Students navigate campus atmosphere, social changes to find connection
– Left By Friends
Dear Friends: People sometimes don’t know what to do or say when confronted with illness, but that’s no excuse for your friends’ behavior and I’m sorry. The Alzheimer’s Association (alz.org) has a wealth of resources for people with dementia, including support groups, both online and in-person. Being able to talk with others about what you’re experiencing and feeling will help with isolation.
This also might be a time for you to explore new volunteer opportunities or social groups that have nothing to do with dementia, depending on your care plan and abilities. You are a person who is worthy of connection, with a wealth of experiences and knowledge from which others can benefit. Your company would be welcomed at a senior center, a local outing group or an organization that aligns with your interests and values. If you have anxiety about navigating these spaces with dementia, or need accommodation in order to feel safe, please don’t hesitate to reach out in advance and talk to a group leader about how you can participate most comfortably.
Eric is surprised that his fellow lawyers quit associating with him.
He likely ought not to be.
I don't think it's that people don't know what to say or do.

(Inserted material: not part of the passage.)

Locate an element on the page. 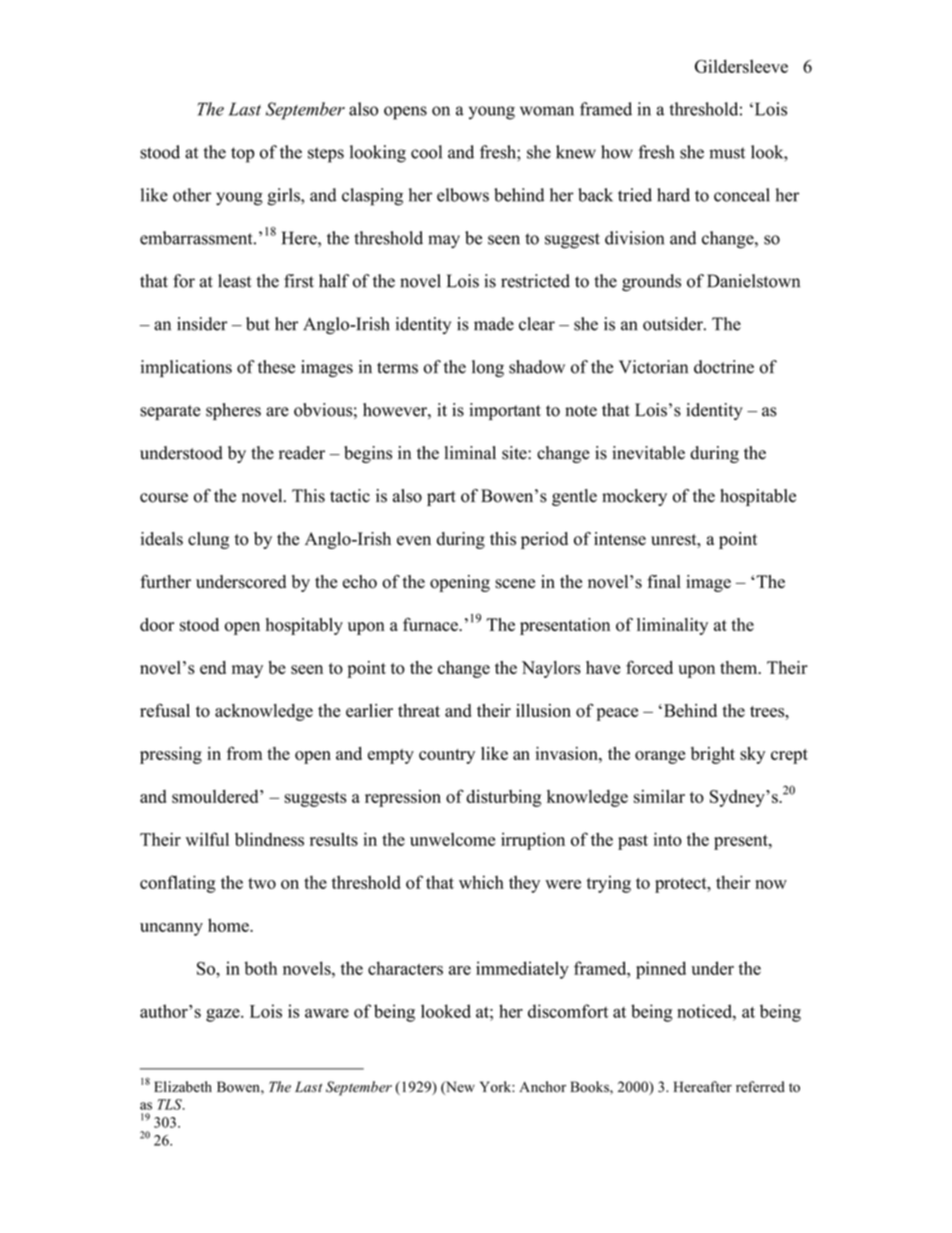 Image resolution: width=952 pixels, height=1233 pixels. further is located at coordinates (165, 581).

I think that people fail to appreciate that workplace social contacts are, to a very high degree, extremely casual or even business contacts, and that once the professional is not employed, at least in teh law, the value of that person to others in the law is gone.
In other words, this doesn't surprise me a bit.
**I'd note that I feel the same way about men who weren't in the service, but who worked a blue collar or agricultural job. Those employments are levelling in a way, and I've noticed that men of the same generation who were never in the Armed Forces, but worked as roughnecks or came from ranches and farms, are much more accepting generally of other people.
***And, ironically, it also started the country off on the hyper glorification of those who have been in the service.